Più in generale, a proposito dei diritti della persona umana, va notato come la situazione attuale sia diversa da quella precedente alla caduta del muro di Berlino e alla liberazione dell'Europa dell'est. L'ampliamento ha quindi dato a quest'Europa dell'Est un grande anelito di libertà, rispetto all'isolamento in cui versava per effetto degli accordi di Yalta.

Sono per temperamento una contestatrice, lo ero già quando ero piccola.
Nel mondo d'oggi, a fronte di continue nuove sfide, è necessario essere costantemente vigili. Complessivamente, rispetto al passato, per molti dei nostri contemporanei la vita è sicuramente meno difficile che nei secoli scorsi, ma il fatto di assistere in diretta all'attualità del mondo intero, a tutte le catastrofi naturali, a tutti i conflitti, modifica la nostra percezione dell'evoluzione della società.
Oggi si vive molto più a lungo di un secolo fa, e ancora più a lungo che in un passato più remoto.
La società è alle prese con sempre nuove sfide: le coppie che si separano, i figli che ne rimangono scossi e che devono adattarvisi.
I problemi etici di ogni sorta non sono facili da affrontare, che si tratti della fecondazione artificiale o dell'accanimento terapeutico.
Quando ero bambina l'idea stessa di andare sulla luna era esemplificativa di ciò che non sarebbe mai potuto accadere. E poi ecco che una notte, ben 40 anni fa ormai, abbiamo visto degli uomini andare a spasso sulla luna!
Come dire che non bisogna mai dare nulla per impossibile!

Oggi l'Unione europea conta 27 paesi e non potevamo rifiutare o rinviare l'adesione dei paesi dell'Europa orientale, ormai democratici e vittime del terribile purgatorio del post-Yalta. La nostra Europa non può isolarsi dal resto del mondo, al quale deve poter prestare assistenza.
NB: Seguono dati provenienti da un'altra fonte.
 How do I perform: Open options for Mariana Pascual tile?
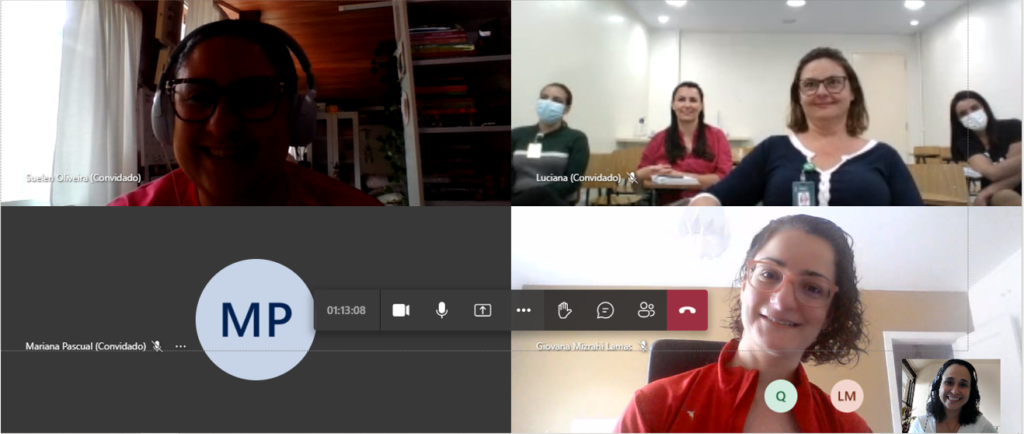click(180, 346)
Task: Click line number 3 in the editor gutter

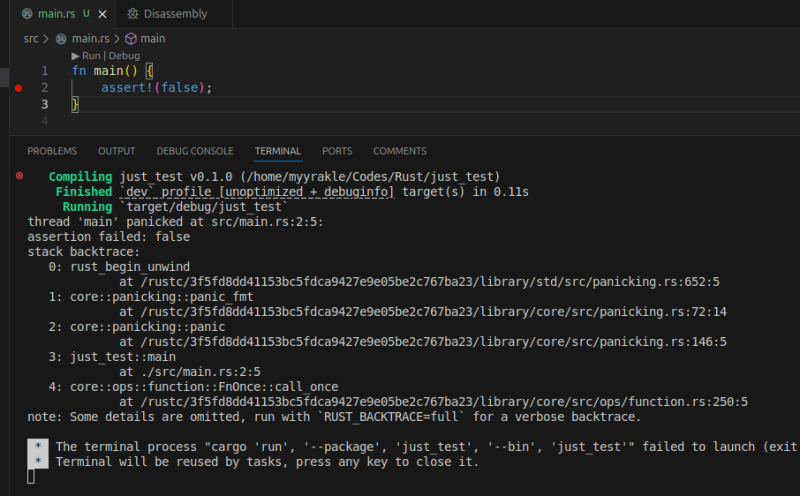Action: coord(45,104)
Per quel che mi riguarda, rimpiango l'epoca in cui gli accordi di Lomé ci portavano a fornire un aiuto ai paesi africani. Comunque sia, per superare le sfide attuali, gli europei devono essere ancora più uniti. In tale prospettiva tocca alle nostre istituzioni - e penso in particolare all'attuale Presidenza francese - prendere iniziative a favore di quanti sono ancora emarginati, in mancanza di una sufficiente integrazione nella società. Quando parlo di "integrazione" mi riferisco sia a quanti sono esclusi per difficoltà materiali, sia a quanti sono isolati nella loro solitudine. Alla luce dell'attualità che oggi tutti conosciamo, la Presidenza francese deve dare prova del talento necessario per superare l'incidente di percorso rappresentato dalla risposta negativa degli irlandesi al referendum sull'Europa.
So benissimo che gli irlandesi sono ancora traumatizzati da un passato doloroso, ma non dovrebbero per questo dimenticare i vantaggi che l'Europa ha garantito loro. L'Irlanda ha tratto vantaggio dall'appartenenza all'Unione più di qualsiasi altro paese europeo, sia sul piano economico che politico. Spero quindi che questo contrattempo non rappresenti un ostacolo alla ratifica del Trattato di Lisbona che tutti gli altri paesi europei vorrebbero entrasse in vigore quanto prima. Il Trattato di Lisbona costituisce in effetti un notevole progresso non solo per tutti gli europei, ma anche per quanti sanno che l'Europa, forte della sua storia, deve ancora farsi carico, nei confronti del resto del mondo, di un ruolo di pace e di prosperità.